Looking ahead, Morgan Stanley predicts that from a synchronized growth perspective, the core CPI will drop below 3% by early 2025; month-on-month forecasts indicate that inflation will gradually weaken in 2024 and stabilize. The forecast by Morgan Stanley reflects a more pronounced slowdown in inflation in the second half of 2024.

Therefore, Morgan Stanley remains optimistic about the prospect of the Federal Reserve cutting interest rates three times this year, with the first rate cut postponed from July to September, followed by two more cuts in November and December. As inflation continues to move towards the 2% target, four more rate cuts are expected by mid-2025, and the federal funds rate target range will reach 3.625%.

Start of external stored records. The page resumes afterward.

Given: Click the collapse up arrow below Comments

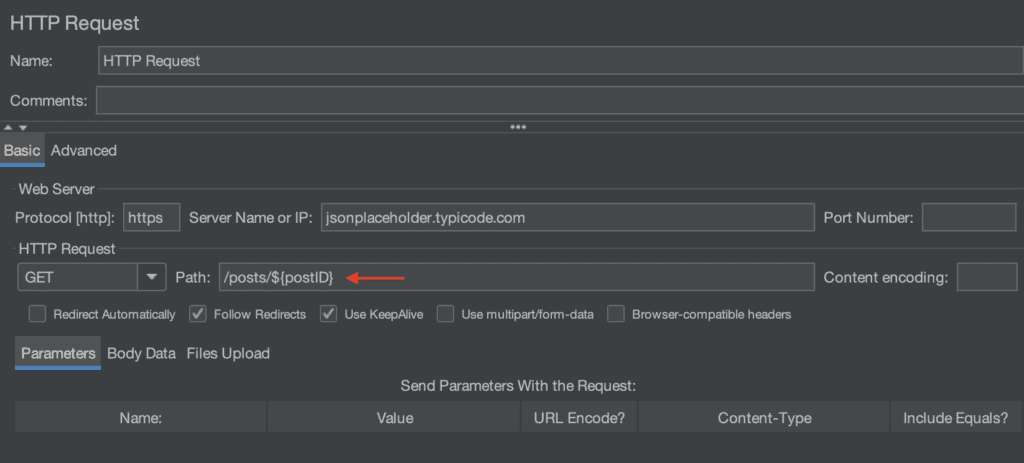Looking at the screenshot, I should 8,128.
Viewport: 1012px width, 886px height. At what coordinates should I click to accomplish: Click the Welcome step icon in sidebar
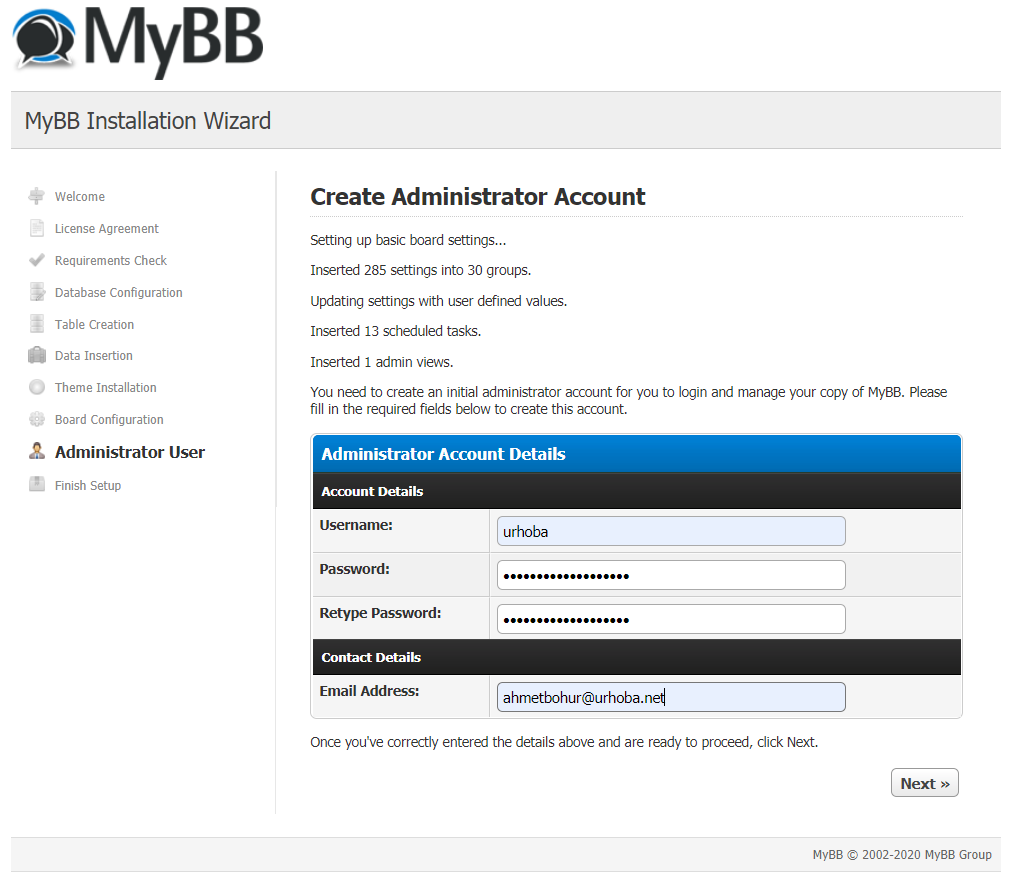[x=36, y=196]
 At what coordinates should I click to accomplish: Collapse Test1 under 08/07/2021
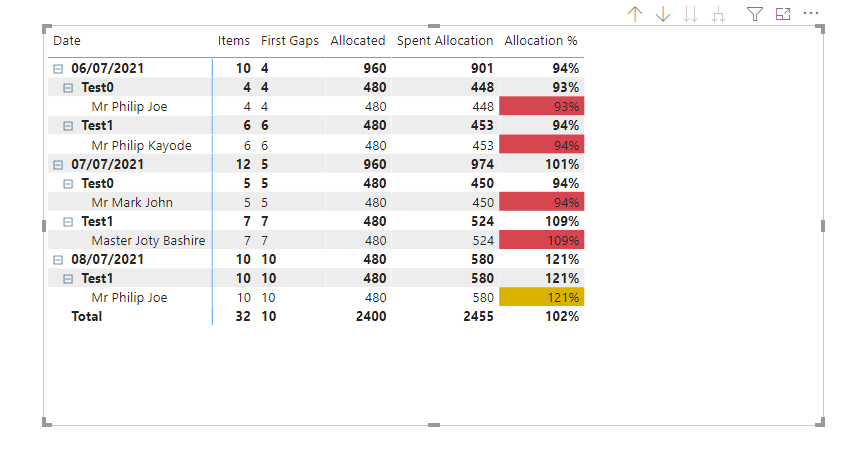pyautogui.click(x=68, y=278)
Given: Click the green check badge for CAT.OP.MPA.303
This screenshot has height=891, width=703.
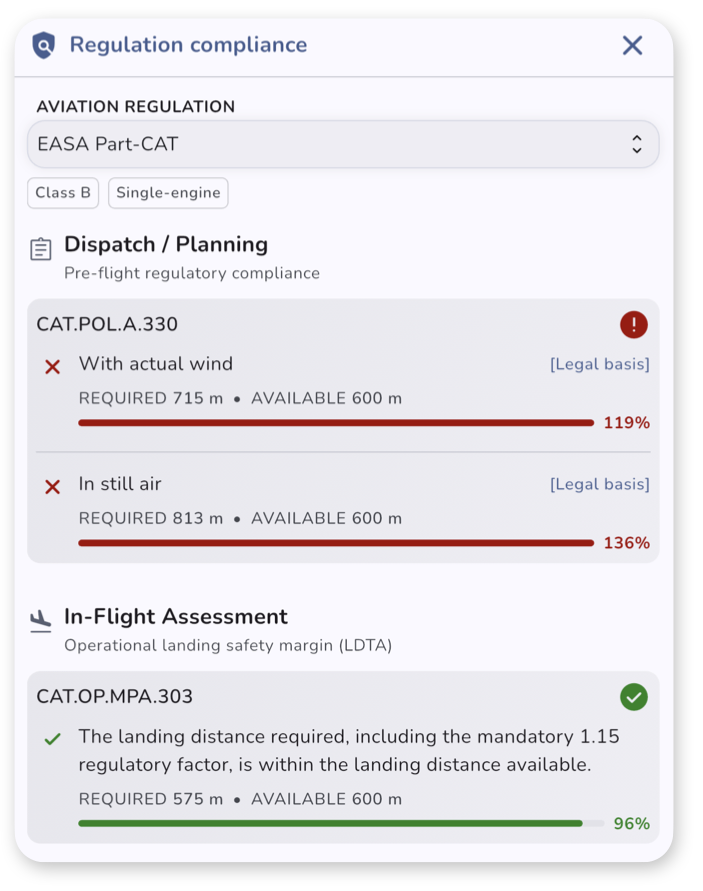Looking at the screenshot, I should click(634, 697).
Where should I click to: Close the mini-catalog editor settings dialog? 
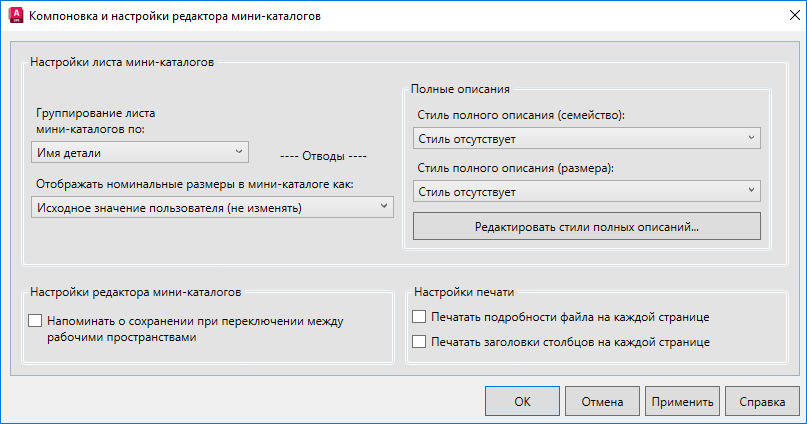783,17
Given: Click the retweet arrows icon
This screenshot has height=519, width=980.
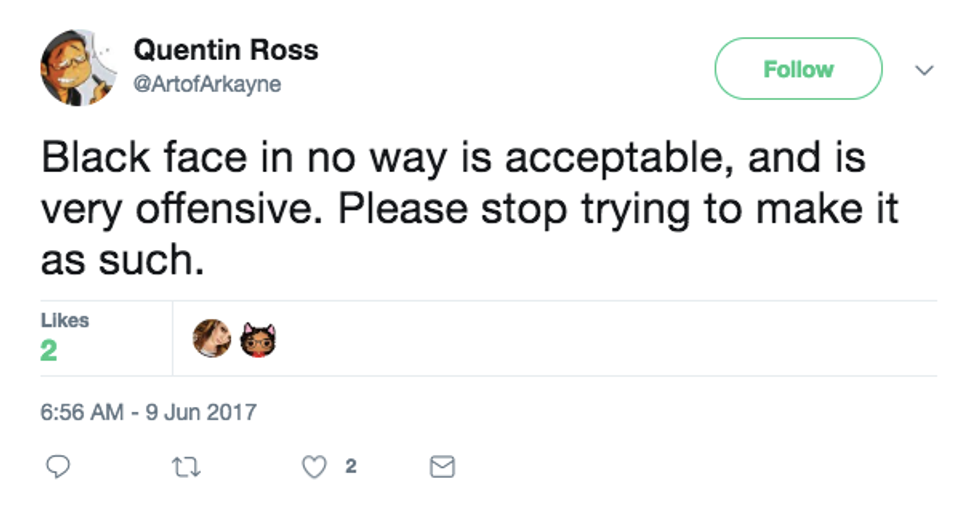Looking at the screenshot, I should [186, 466].
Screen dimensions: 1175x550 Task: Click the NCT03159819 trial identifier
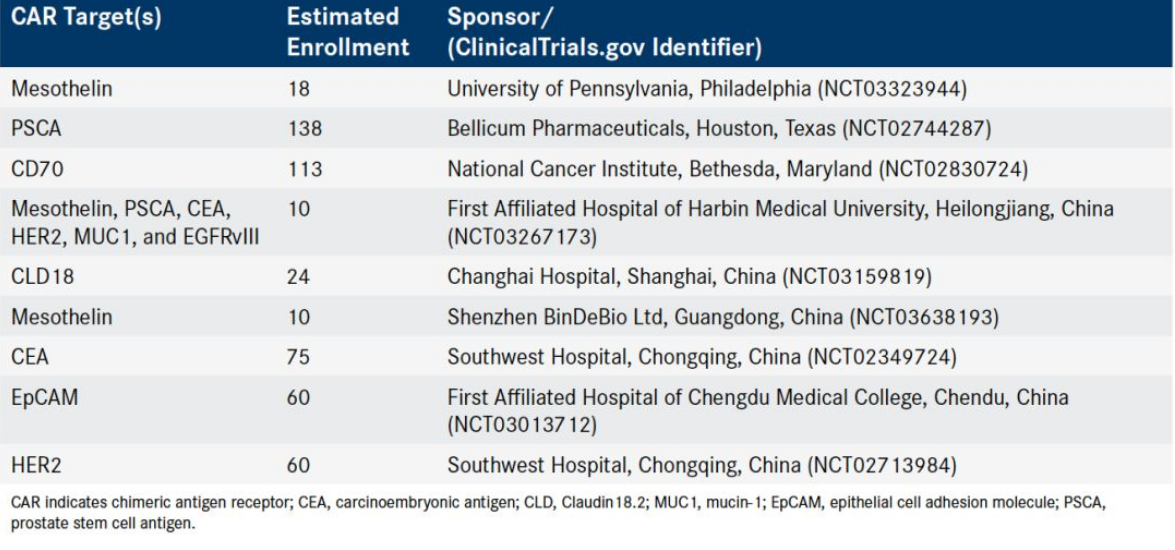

Accelerated slowdown in service inflation in the second half of the year

Morgan Stanley points out that cooling in the labor market and weak new leasing data indicate a further slowdown in rental inflation, with its model showing that faster rental inflation deceleration may come in the second half of 2024.

The softness in new leasing rents in the fourth quarter of 2023 and the first quarter of 2024 is consistent with our view that rents should slow more rapidly in the second half of 2024. NTRR typically leads rental CPI by 3 quarters.

The next few months will be crucial for rental inflation, as some market participants expect rents to plummet as they did on March 23. Given the relative stability of typical predictors of rental inflation, rental inflation is expected to steadily decelerate.

At the same time, Morgan Stanley also sees softer trends in auto insurance and healthcare service prices:

Although the previous period saw auto insurance inflation exceeding expectations, the report expects this trend not to continue. The improvement in the profitability of the auto insurance industry will prompt insurance companies to shift towards growth-oriented strategies, slow down the pace of price updates, expand to more states, and intensify competitionThis means that future car insurance inflation will decrease, with a slowdown expected to begin in the second half of 2024.

In terms of medical service prices, driven by the decrease in medical insurance prices, the growth of the healthcare industry will slightly slow down. Health insurance has a considerable lag, and the CPI for health insurance in April will be updated to include data from the first half of 2023, with an average health insurance inflation rate of 0% expected from April to September.